Facebook has revamped its community standards, bringing further definition to what it considers to be both acceptable and unacceptable content.
In a blog post on Sunday, Monika Bickert, Head of Global Policy Management, and Chris Sonderby, Deputy General Counsel, explained why Facebook felt the need to rewrite its community standards:
Today we are providing more detail and clarity on what is and is not allowed. For example, what exactly do we mean by nudity, or what do we mean by hate speech? While our policies and standards themselves are not changing, we have heard from people that it would be helpful to provide more clarity and examples, so we are doing so with today’s update.
Bickert and Sonderby explained how Facebook’s aim of being a platform on which people can share content freely had to be tempered due to differences in the laws among the countries represented by its one billion and more users.
Not only that, but cultural differences and the range of ages of its users also mean that content found suitable by some members could be deemed wholly inappropriate by others.
Therefore, the company now offers more detail on what is acceptable across its network, though it does also note that some content may only be restricted in specific countries.
Take nudity for example.
Last week a French court heard a case about Gustave Courbet’s “L’Origine du Monde” painting which shows female genitalia close-up.
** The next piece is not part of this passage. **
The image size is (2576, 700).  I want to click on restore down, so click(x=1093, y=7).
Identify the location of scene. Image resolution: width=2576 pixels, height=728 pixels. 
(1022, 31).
Considered art by some and controversial by others, a schoolteacher took Facebook to court after it banned the picture he uploaded. Though Facebook says French courts have no jurisdiction over it, the decision to hear the case highlights how local laws can indeed affect the company.
Now, Facebook has clarified its stance on nudity, making it crystal clear that it will remove photos featuring genitals or fully exposed buttocks, and restrict images of female breasts if they include a nipple.
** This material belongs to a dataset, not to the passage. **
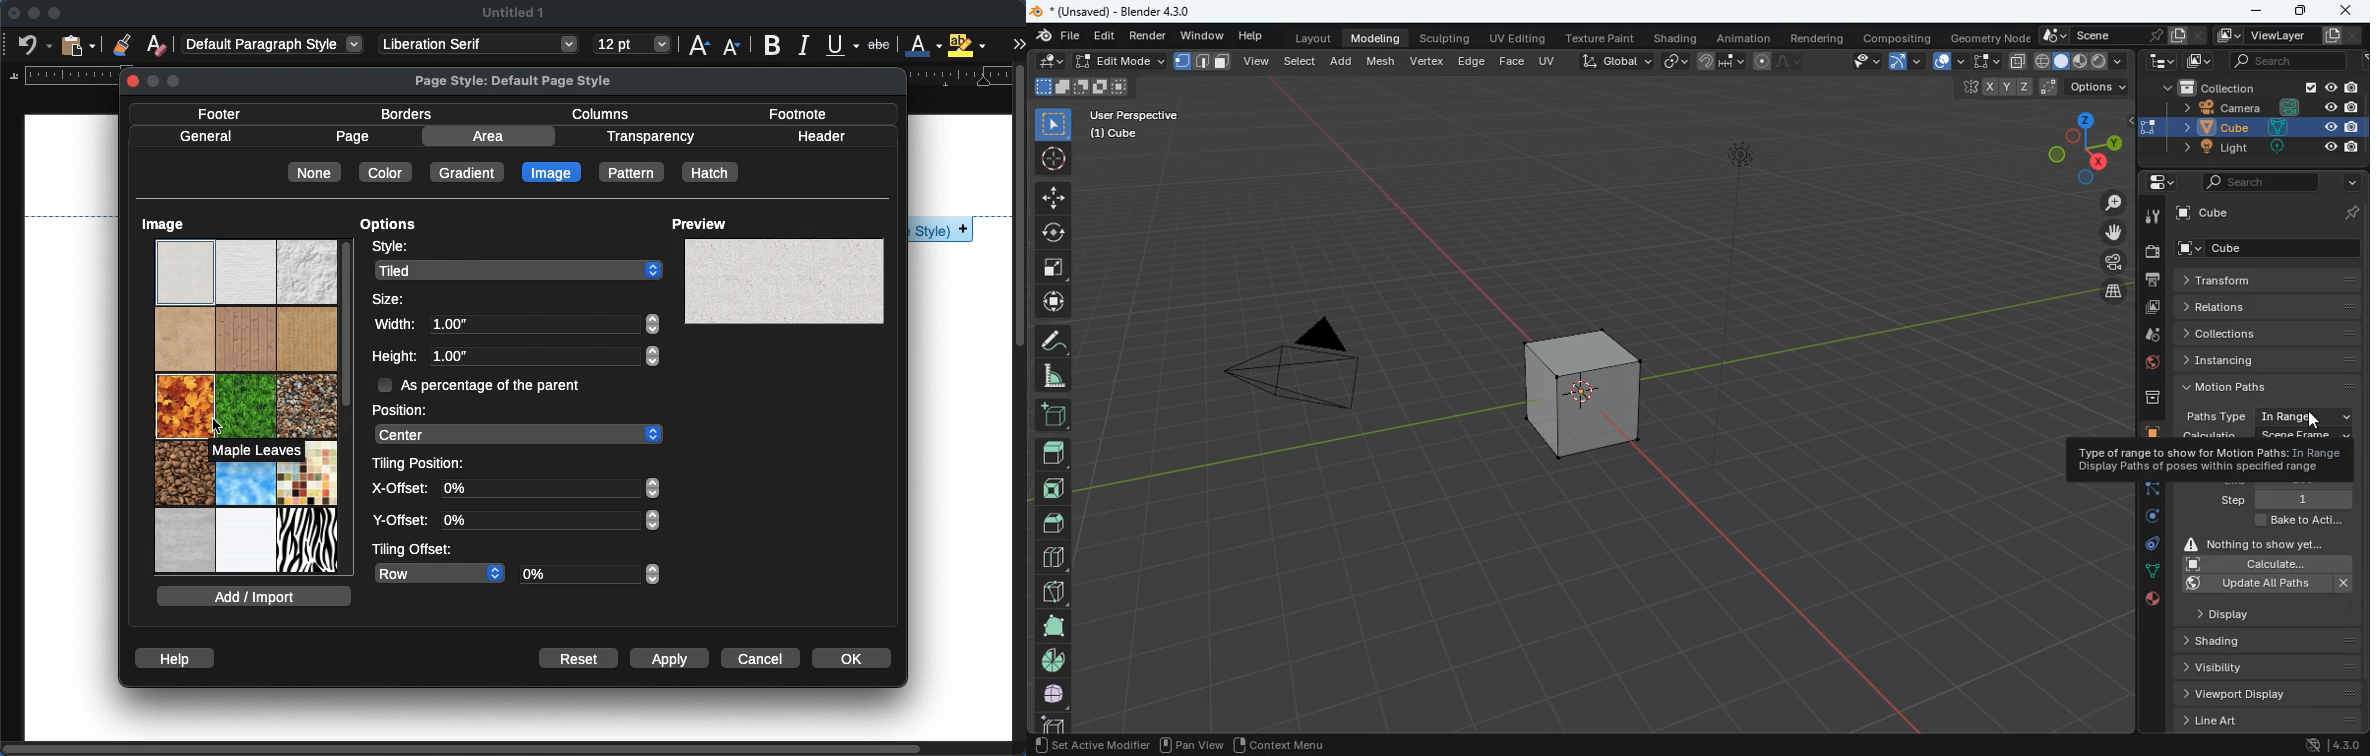  I want to click on step , so click(2285, 499).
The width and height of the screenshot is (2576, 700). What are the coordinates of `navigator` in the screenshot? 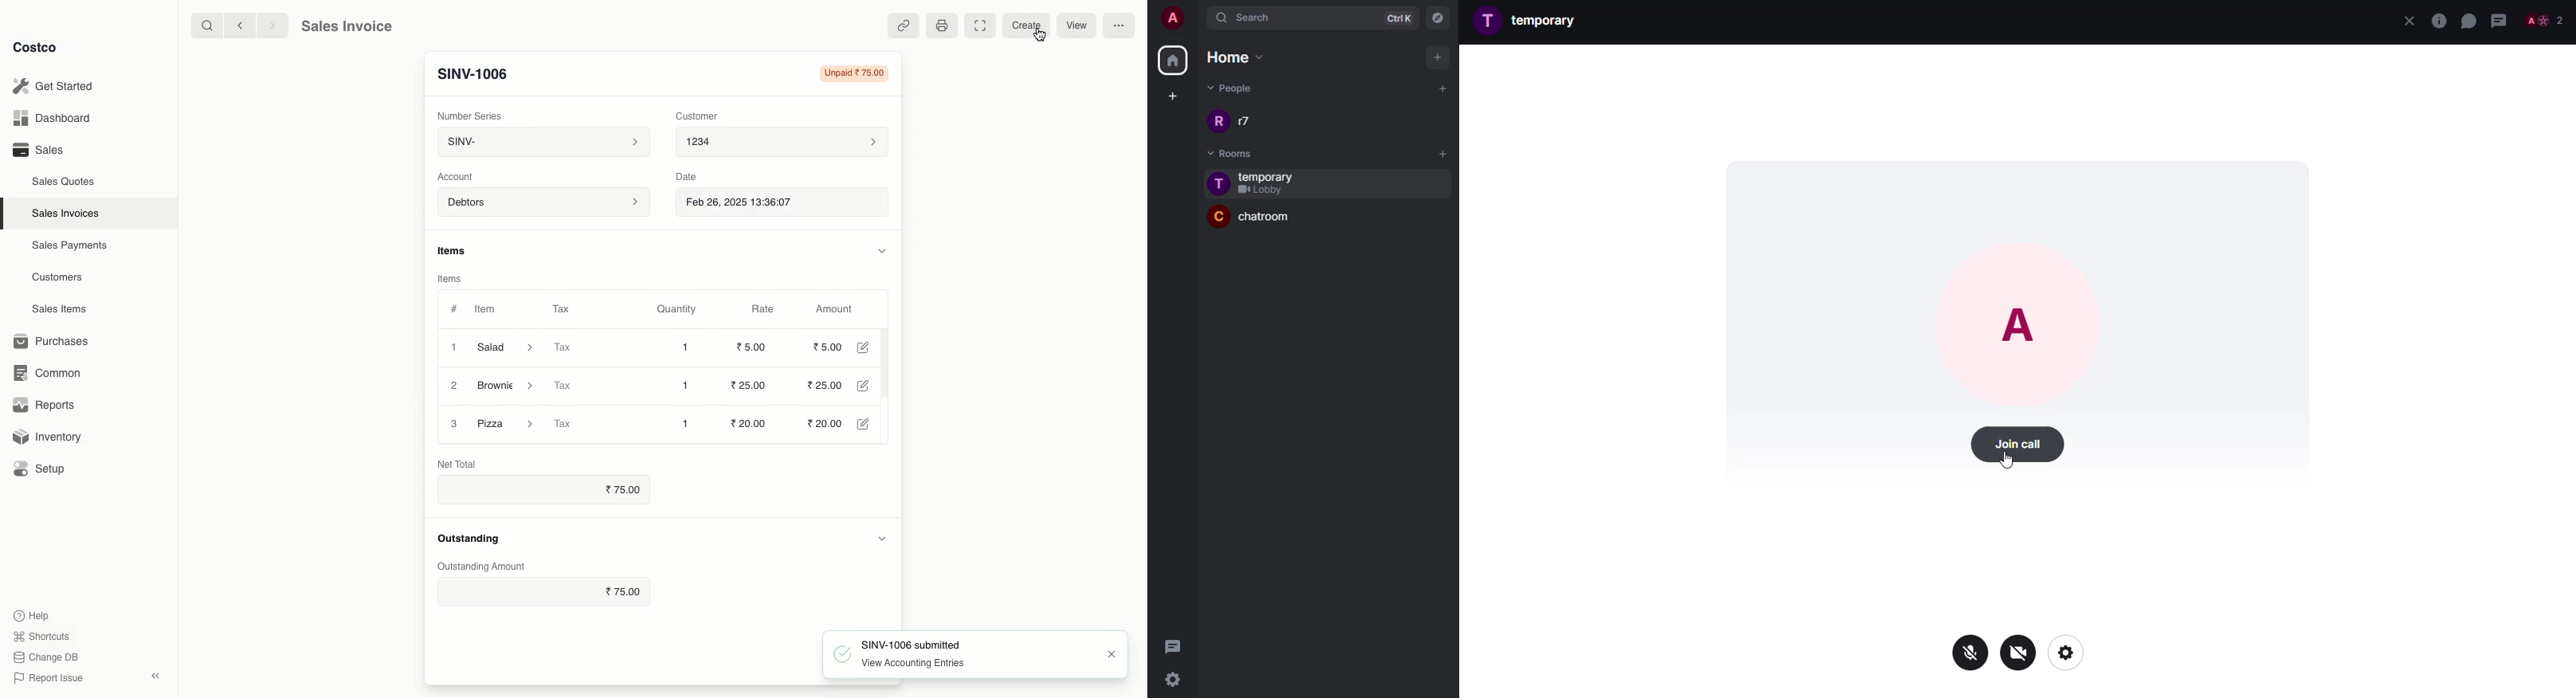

But photographs of women breastfeeding are permissible, as are images of post-mastectomy scars.
Images of statues, paintings and other forms of art that feature nudity are OK too, but digitally created content could be harder to slip past the monitors unless it has been created for “humourous, satirical or educational purposes”.
Overly graphic images of sexual activity are banned and descriptions of such activity may be removed if they are deemed to be too colourful.
The topic of violent content is another contentious area for Facebook. The company has recently displayed something of a yo-yo approach to graphic videos, such as those showing decapitations. It originally allowed such content on the grounds that its users should be free to share information, before later changing its mind and banning them.
Now, the new community standards dictate that graphic violence is OK, as long as users warn their audience of what they may be about to view. The problem with that, of course, is that videos play automatically, meaning some users may be exposed to content they deem inappropriate before they are aware of what they are watching.
Facebook can add warnings to such videos and prevent them from auto-playing, but only if they have been reported and subsequently reviewed.
Facebook’s policy on hate speech has not changed at this time and nor has its list of banned topics. What has changed is that the company will now allow users to share examples of hate speech from other people, but only if sharing is clearly identified as being for the purpose of raising awareness.